O aumento do ritmo das exportações tem sido muito positivo para o Brasil. Foi possível pagar uma grande parte da dívida externa, eliminar a dívida interna atrelada ao dólar e constituir uma reserva razoável. Por outro lado, as tendências mundiais nas áreas energética e ambiental indicam que o Brasil poderá ser um grande exportador de energia (biocombustíveis), o que traz mais perspectivas de entrada de divisas e conseqüente valorização do Real. Este fato é uma ameaça à sobrevivência de alguns setores empresariais. São exemplos os setores de calçados, tecidos, cerâmica, etc. Falta aos Governos saber o que fazer para ajudá-los a sobreviver.

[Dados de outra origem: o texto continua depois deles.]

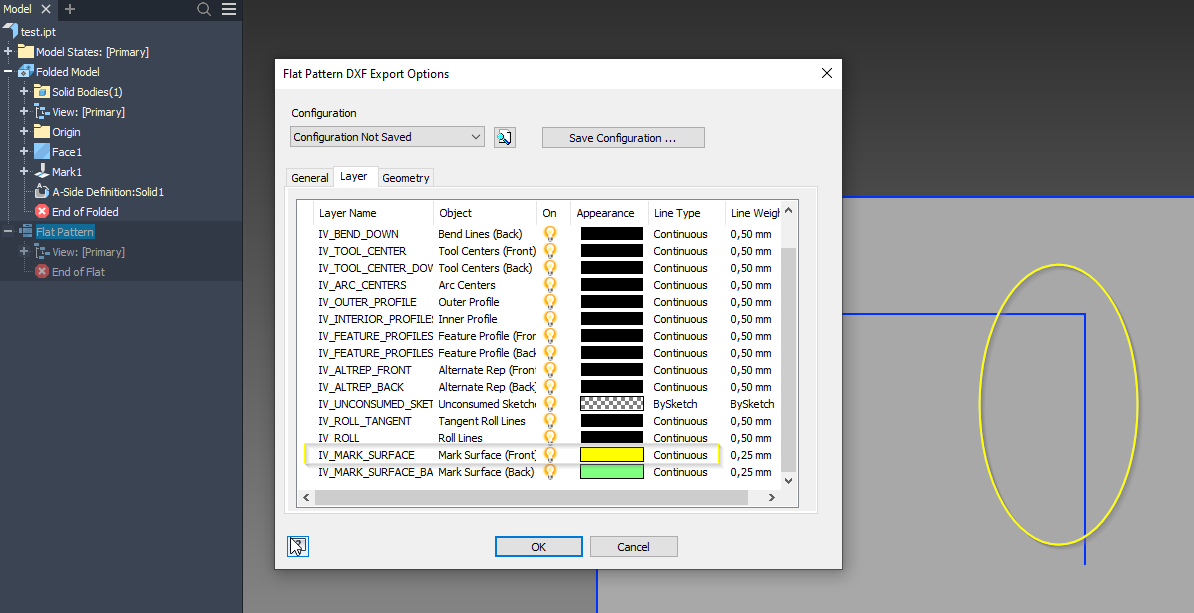The width and height of the screenshot is (1194, 613).
Task: Open the configuration file browse icon
Action: [x=504, y=137]
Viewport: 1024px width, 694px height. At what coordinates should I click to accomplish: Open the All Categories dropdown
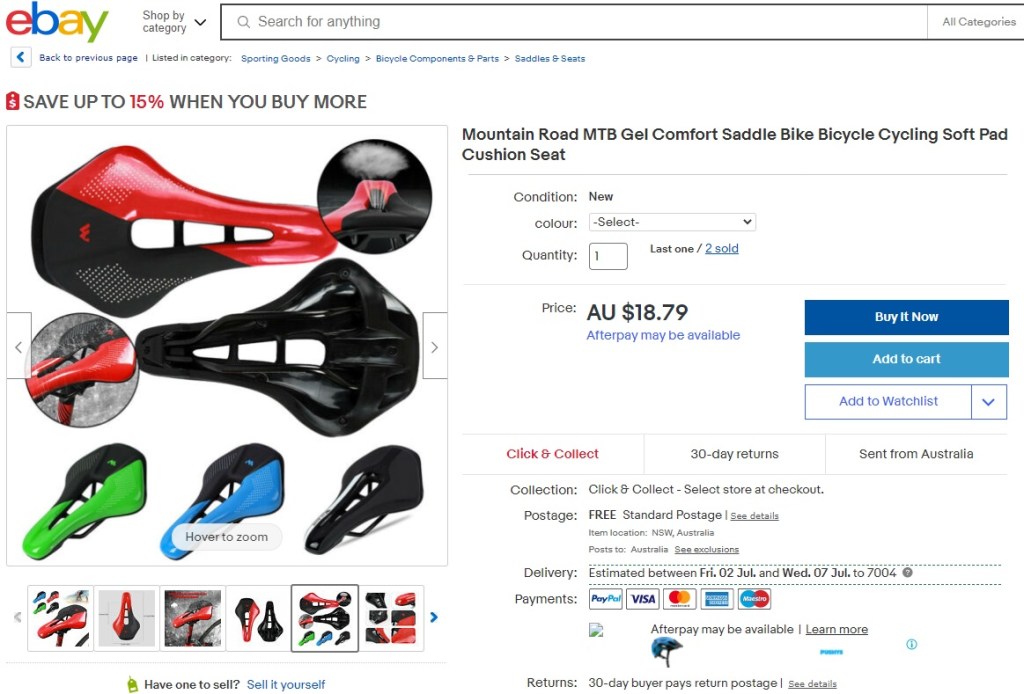tap(978, 22)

Qual a saída para estes setores? Deve haver algumas, mas penso que certamente uma delas será fugir para mercados mais sofisticados onde existe a exigência de produtos de design especial, qualidade excepcional e condições comerciais e de suprimento mais regulares, com atendimento a clientes bem feito. Isto exige que as empresas tenham um Sistema de Garantia da Qualidade de primeira linha. A inovação só é possível quando baseada nestes sistemas.
Um outro fato profundamente correlacionado com este problema é a baixa capacitação destes setores, que estão sendo ameaçados pela globalização, em inovação. Dou como exemplo um fato: um dia destes fiz uma visita de dois dias a uma grande e sólida empresa, para verificar algumas de suas linhas de produção e seus sistemas de inovação. Fiquei pasmo com o que vi. Linhas qualificadas na ISO 9001 mas totalmente despreparadas para enfrentar clientes muito exigentes. Creio que temos sido lenientes ao aprovar a qualificação de Sistemas de Garantia da Qualidade. A qualificação em ISO 9001 é uma carteira de motorista que não lhe permite dirigir na Fórmula 1, e, para entrar em mercados qualificados, é necessário saber dirigir Fórmula 1!
Precisamos ir além e saber implementar sistemas de alto nível de exigência. O que é necessário para isto?
Primeiro, é necessário ter um Diretor de prestígio na empresa e que esteja disposto a gerenciar toda a cadeia de produção, desde a concepção do produto até sua entrega ao cliente, tendo autorização para isto e se reportando diretamente ao Presidente.
Segundo, é necessário ter um padrão do Sistema de Garantia da Qualidade estabelecido e fazer de seu gereciamento um ato de cumprimento de padrões. Uma rotina.
Terceiro, é necessário ter padrões bem estabelecidos e que permitam não só uma boa comunicação entre a engenharia e a produção mas também que sirva como base para o controle de processos. Os procedimentos operacionais, atrelados aos padrões técnicos, devem servir de base à disciplina operacional. Mecanismos fool-proof devem ser empregados onde não é possível confiar na capacidade humana.
Quarto, é necessário ter grande capacidade de solução de problemas e fazer disto uma atividade contínua. Para isto deve-se ter os problemas constantemente listados e priorizados e suas respectivas metas cobradas no mínimo mensalmente.
Temos uma saída para o processo de globalização: entregar aos países mais pobres o que é fácil de fazer e avançar no que é difícil. Não tenho dúvidas de que esta será a saída para as empresas intensivas em mão-de-obra. No entanto, o caminho é difícil e tortuoso.